Wisconsin Supreme Court Justice Brian Hagedorn questions an attorney during oral arguments in January 2025. (Screenshot/WisEye)
A Wisconsin Supreme Court justice who helped write Act 10 recused himself Thursday as the high court signaled it was preparing to take up a legal challenge to the 2011 law limiting public employees’ collective bargaining rights.
After a Dane County judge struck down Act 10 in December, the plaintiffs — a teachers union — filed a motion with the state Supreme Court to bypass the Wisconsin Court of Appeals and take up the case directly.
On Thursday, the Court issued an order related to that motion, granting a request from Republican leaders of the state Legislature to intervene and file a response to the bypass request. The Court set a Feb. 5 deadline for the response.
Along with Thursday’s order, Justice Brian Hagedorn issued an order recusing himself from taking part in the case. Hagedorn previously served as legal counsel to Republican Gov. Scott Walker and helped draft the bill that became Act 10, then defended it against a federal court challenge.
In December, a Dane County judge ruled that parts of the law are unconstitutional because it treats similar types of state employees differently. The law retained collective bargaining rights for police officers, but excluded the state Capitol Police officers, conservation wardens and correctional officers.
“Act 10 as written by the Legislature specifically and narrowly defines ‘public safety employee,’” Judge Jacob Frost wrote. “It is that definition which is unconstitutional.”
In his recusal order Thursday, Hagedorn acknowledged his role in shaping and defending the law.
“Members of the judiciary take a solemn oath to be independent and impartial,” Hagedorn wrote. “Our duty is to call it straight in every case, with neither partiality nor prejudice toward anyone. The law must guide our decisions — not politics, tribalism, or personal policy views.”

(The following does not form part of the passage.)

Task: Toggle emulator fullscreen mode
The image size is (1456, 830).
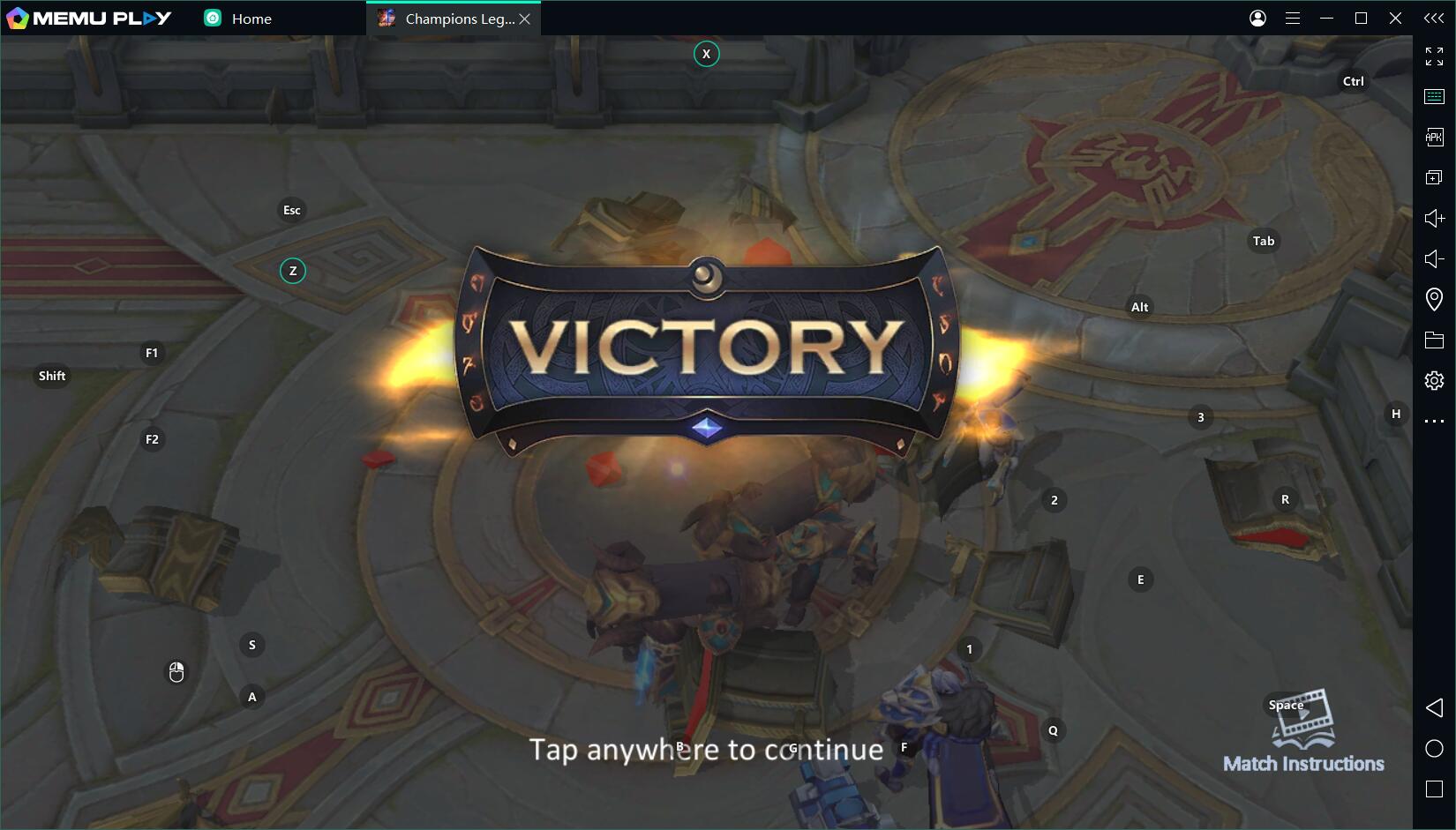Action: point(1434,56)
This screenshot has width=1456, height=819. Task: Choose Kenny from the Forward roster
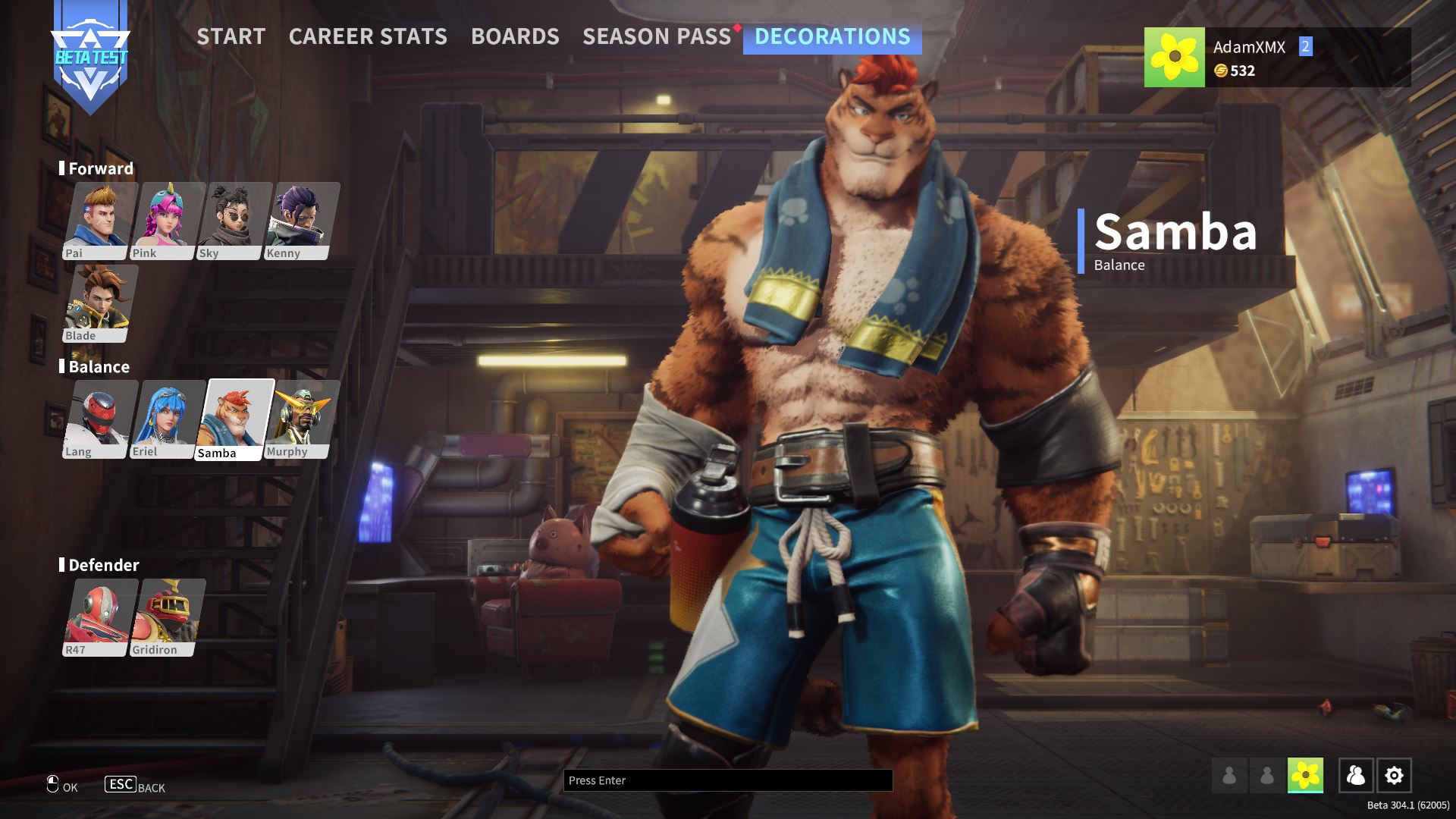tap(301, 220)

“After reviewing the filings and the various ethical rules I am sworn to uphold, I have concluded that the law requires me to recuse from this case,” he continued. “The issues raised involve matters for which I provided legal counsel in both the initial crafting and later defense of Act 10, including in a case raising nearly identical claims under the federal constitution.”
Hagedorn also noted that many of the legal arguments in the current challenge are similar to those made in the 2011 federal case.
Justice Janet Protasiewicz, who had previously said she may recuse herself from an Act 10 case because she participated in protests against the legislation as it was pending, did not participate in the decision to accept the case, but she did not release an order saying she’d recuse herself.
Both Hagedorn and Protasiewicz had faced calls for recusal in the case. Protasiewicz had also faced threats of impeachment from Republican legislators in a previous case about the state’s legislative maps.
In his order, Hagedorn warned about the politicization of the recusal process.
“In my view, recusal on this court should be rare — done only when the law requires it,” he wrote. “Going beyond that can create problems. We have seen how recusal can be weaponized by parties seeking a litigation advantage.”
In response to the Court’s order Thursday on the Legislature’s petition to intervene, Justice Rebecca Bradley and Chief Justice Annette Ziegler dissented.
They, along with Hagedorn, have also dissented in several Supreme Court decisions to bypass lower courts and take up cases after the court’s majority flipped in 2023 from four conservative justices to four liberal ones.
Bradley, writing Thursday’s dissent, pointed out that the state Legislature had asked for a two-week extension to respond to the bypass petition, and was instead given three business days.
“There is absolutely no reason to deny the Legislature’s request, unless three members of this court wish to fast track yet another politically charged case for the purpose of overturning settled law on an issue already decided by this court eleven years ago,” Bradley wrote.
The dispute over Act 10 is set to play a major role in this April’s Supreme Court election between Dane County Judge Susan Crawford and Waukesha County Judge Brad Schimel, who was state attorney general during Walker’s second term.